Ada Lovelace (daughter of poet Lord Byron), as part of her work translating Luigi Menabrea's paper on Analytical Engine, writes notes on how to program this device to calculate Bernoulli numbers [needed for a uniform formula of the sum of the first n perfect m powers]. Consequently, she is considered the "first programmer".
Babbage finally builds a piece of his "Analytical Engine -- however, limited finances, the complex mechanical engineering required, and other reasons kept him from ever completely building the rest of this device.
A computer is a machine that manipulates data according to a list of instructions, consisting of both hardware and software.
Modern computers generally have the following (hardware) components:
These components talk to one another through various pathways of wires and circuits, each called a "bus". The system bus connects the CPU, memory, and I/O devices and serves as the main highway for data exchange within the system; the address bus tells the CPU where data needs to go or be retrieved from; the data bus carries the actual data being processed between components; and the control bus transmits commands and status signals between the CPU and devices.
The computer's memory is responsible for (temporarily) storing data and program instructions for the CPU. There are various kinds of memory. There is RAM (short for Random Access Memory), which is volatile (i.e., data stored in it is lost when the computer is powered off). RAM is fast, and used for actively running programs and storing data the CPU needs quickly; ROM (Read-Only Memory), which is non-volatile, holds essential startup instructions (firmware/BIOS), changes infrequently, and is used for booting the computer; Cache Memory, which is very small, extremely fast memory (SRAM) built into or near the CPU, holds frequently used data for instant access, which significantly speeds up processing.
Storage devices like hard drives, DVDs, SSD drives, etc., offer a more permanent means of remembering data even after the machine is turned off.

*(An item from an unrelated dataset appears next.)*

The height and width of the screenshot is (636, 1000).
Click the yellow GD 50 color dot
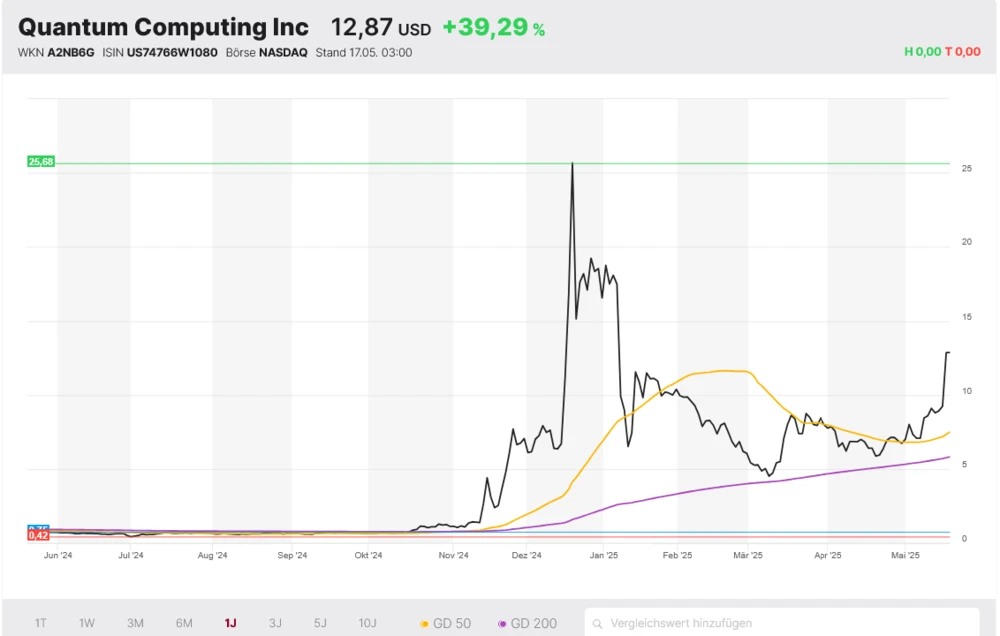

Programs and data need to be loaded into main memory (RAM) before execution and use by the CPU
When data is stored in memory, everything is coded as a series of bits
A "bit" can be expressed as a binary digit taking the value of 0 or 1, although its physical manifestations in a computer can take a variety of forms. All of these, however, have only two states (e.g., the presence or absence of a small capacitive charge (in DRAM memory); a small line on a HDD platter that is either magnetically attractive or repulsive; a tiny transistor on an SSD drive (1/300th the width of a human hair) that stays in an either charged or uncharged state, the presence or absence of a microscopic "dimple" in a DVD that diffuses or reflects a laser beam into a light sensor, etc.)
A "byte" is a sequence of 8 "bits" (a convenient power of 2 with enough bits to encode the alphabet and other necessary characters. Fortunately, programmers using a high-level programming language like Java generally don't need to be concerned with encoding and decoding data to and from a series of bits -- this is performed automatically. However, some understanding of how this encoding happens can explain certain unavoidable weird behaviors many high-level languages exhibit.

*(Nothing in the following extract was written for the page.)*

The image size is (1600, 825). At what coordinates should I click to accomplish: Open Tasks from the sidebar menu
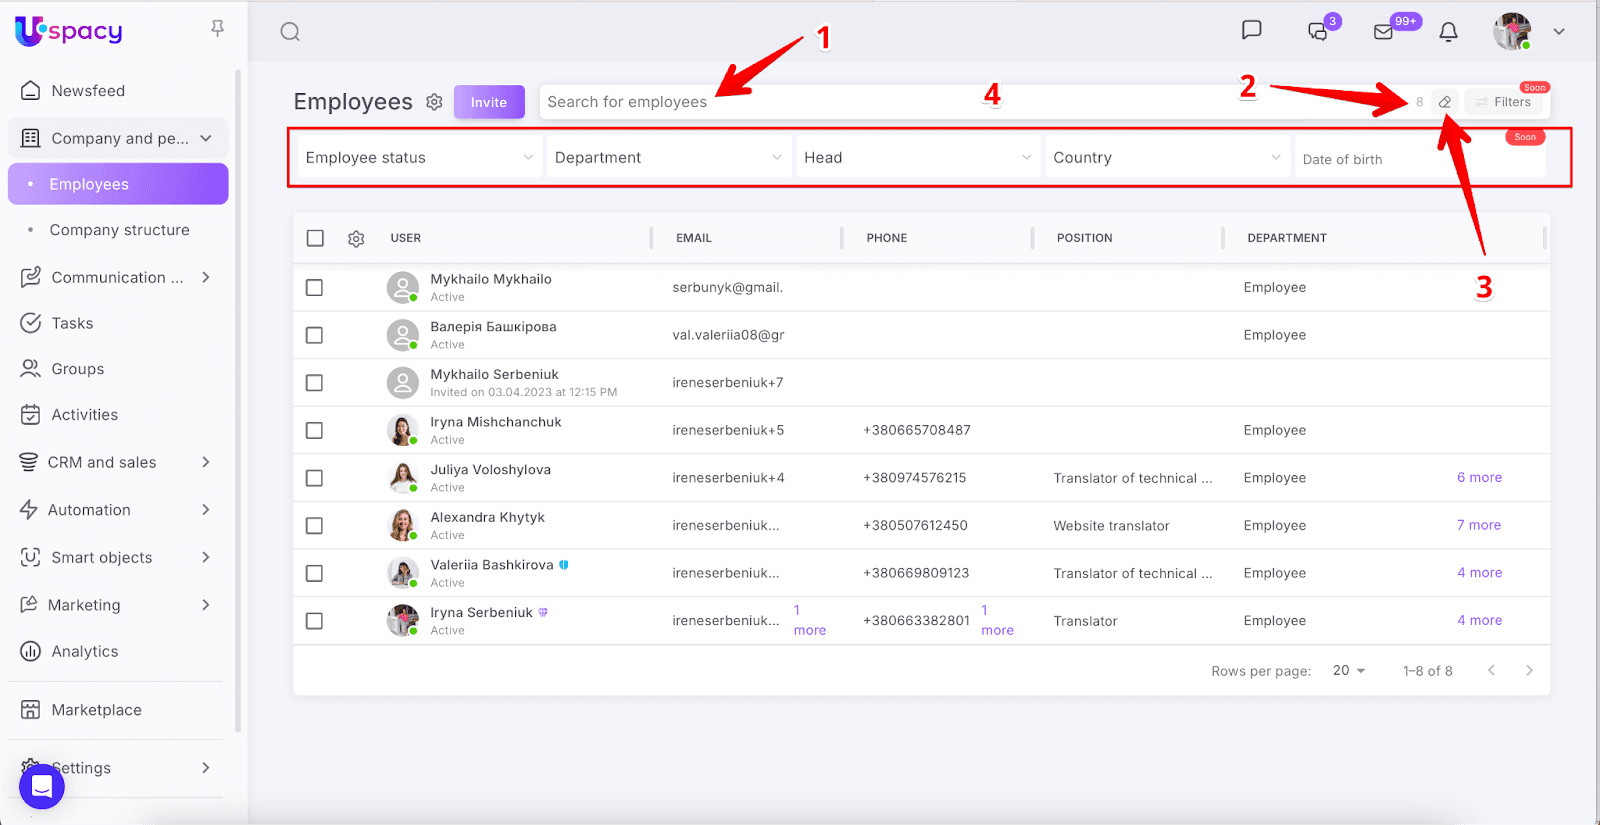pos(72,323)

You can fairly easily convert between binary and decimal number systems - instead of expressing numbers in the "decimal way" (i.e., base 10) as sums of multiples (0-9) of powers of 10, we write them in "binary" as sums of multiples (0-1) of powers of 2. In both cases, the coefficients on the powers give the digits needed.
In a DRAM (dynamic RAM) memory cell a 0 or a 1 is represented by a paired transistor and capacitor. The capacitor holds the bit of information, while the transistor acts as a switch that lets the control circuitry on the memory chip read the capacitor or change its state. Think of a capacitor as a small bucket that stores electrons. To store a 1, the bucket is filled with electrons. To store a 0, it is emptied. Unfortunately, capacitors leak. Without the intervention of the memory controller, within a few milliseconds a capacitor's bucket-full of electrons becomes empty. As such, to store information for any length of time, the computer must (very frequently) recharge all of the capacitors holding a 1 before they discharge. To do this, the memory controller reads the memory and then writes it right back again. This refresh operation happens automatically thousands of times per second.)

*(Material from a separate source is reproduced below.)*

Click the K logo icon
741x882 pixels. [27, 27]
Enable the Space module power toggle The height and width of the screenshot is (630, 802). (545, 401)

You can envision memory as a list of positions (identified by different, sequential memory addresses) where data in the form of some fixed number of ones and zeros is stored at each address, as the below diagram suggests. Note, that there is nothing about an individual byte of data that identifies it as a letter, number, or anything else. How we should interpret the ones and zeros at a particular memory address in terms of the type of data those ones and zeros are meant to represent must additionally be stored (someplace else). Consider the addresses 2003 and 2004 below. The data in one is interpreted as the letter "a", while the other is interpreted as the value 17. However, nothing in the memory addresses shown tell us to do that. Without some information elsewhere, we would not be sure how to interpret those ones and zeros!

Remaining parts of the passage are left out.